2.2 - Interactions with matter

When electromagnetic energy hits a target three different interactions may occur, as illustrated in Figure 2.3:


Figure 2.3 – illustration of the different possible interactions between radiation and a surface feature.

So from the incident light on a surface, there may be a fraction which is transmitted, another which is absorbed, and a third fraction that is reflected. This portion of reflected radiation is the reason why we can actually see the objects. Moreover, the colour of the object results from the combination of wavelengths of the reflected portion of light bouncing off the object, as illustrated in the figures 2.4 and 2.5.

This principle is applied while making composites of satellite images. An RGB true colour image is a composite of satellite images using red, green and blue spectral channels. The result is an image that has the same appearance as seen from human eyes.

Figure 2.6 is an example of a true colour RGB Image of the earth showing the ongoing eruption of Chile’s ChaitÚn Volcano, in a region with different types of soil, as well as a variety of bluish tones in sea water.


Figure 2.6 – True colour image taken on March 6, 2009 with the Advanced Land Imager on the Earth Observing-1 (EO-1) satellite over South America (Image from http://earthobservatory.nasa.gov/NaturalHazards/).

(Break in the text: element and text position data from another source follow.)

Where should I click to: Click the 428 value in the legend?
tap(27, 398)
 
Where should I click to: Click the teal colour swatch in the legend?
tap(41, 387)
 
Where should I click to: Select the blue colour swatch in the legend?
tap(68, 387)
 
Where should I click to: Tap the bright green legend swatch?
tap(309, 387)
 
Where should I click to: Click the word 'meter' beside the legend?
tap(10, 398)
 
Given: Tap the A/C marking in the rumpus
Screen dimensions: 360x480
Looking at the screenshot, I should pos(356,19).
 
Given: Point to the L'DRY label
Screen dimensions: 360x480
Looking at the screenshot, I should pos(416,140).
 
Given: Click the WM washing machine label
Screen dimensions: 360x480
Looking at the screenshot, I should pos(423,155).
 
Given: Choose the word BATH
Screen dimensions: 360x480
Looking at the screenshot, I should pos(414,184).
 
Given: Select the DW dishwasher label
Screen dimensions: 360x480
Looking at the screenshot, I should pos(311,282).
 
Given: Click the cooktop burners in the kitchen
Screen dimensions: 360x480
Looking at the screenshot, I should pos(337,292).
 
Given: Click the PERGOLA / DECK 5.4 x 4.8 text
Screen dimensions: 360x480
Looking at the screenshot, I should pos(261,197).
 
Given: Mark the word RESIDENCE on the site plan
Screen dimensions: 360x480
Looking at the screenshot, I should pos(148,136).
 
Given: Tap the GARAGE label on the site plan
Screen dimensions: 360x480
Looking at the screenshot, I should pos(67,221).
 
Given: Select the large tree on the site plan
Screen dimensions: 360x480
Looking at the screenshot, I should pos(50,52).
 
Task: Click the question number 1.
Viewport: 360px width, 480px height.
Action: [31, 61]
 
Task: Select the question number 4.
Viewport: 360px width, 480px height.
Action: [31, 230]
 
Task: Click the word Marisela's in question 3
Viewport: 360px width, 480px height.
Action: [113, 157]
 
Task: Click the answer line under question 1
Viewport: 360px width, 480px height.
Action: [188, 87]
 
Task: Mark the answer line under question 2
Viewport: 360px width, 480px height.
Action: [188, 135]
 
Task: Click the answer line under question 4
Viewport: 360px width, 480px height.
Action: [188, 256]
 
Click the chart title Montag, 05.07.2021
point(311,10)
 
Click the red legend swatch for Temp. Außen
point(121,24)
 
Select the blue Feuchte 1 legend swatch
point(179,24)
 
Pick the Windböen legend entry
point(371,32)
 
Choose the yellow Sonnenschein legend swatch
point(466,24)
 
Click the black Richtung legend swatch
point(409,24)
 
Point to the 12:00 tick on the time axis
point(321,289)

While sensing vegetation from space, we will be interested in the reflectance mechanism. Reflectance is usually expressed as a fraction of the total amount of energy striking an object, taking the values:

  • 1 - if all of the incident radiation bounces off and is detected by the sensor;
  • 0 - if no light returns from the surface

In most cases, the reflectance value of an object for any region of the electromagnetic spectrum is somewhere between these two extremes.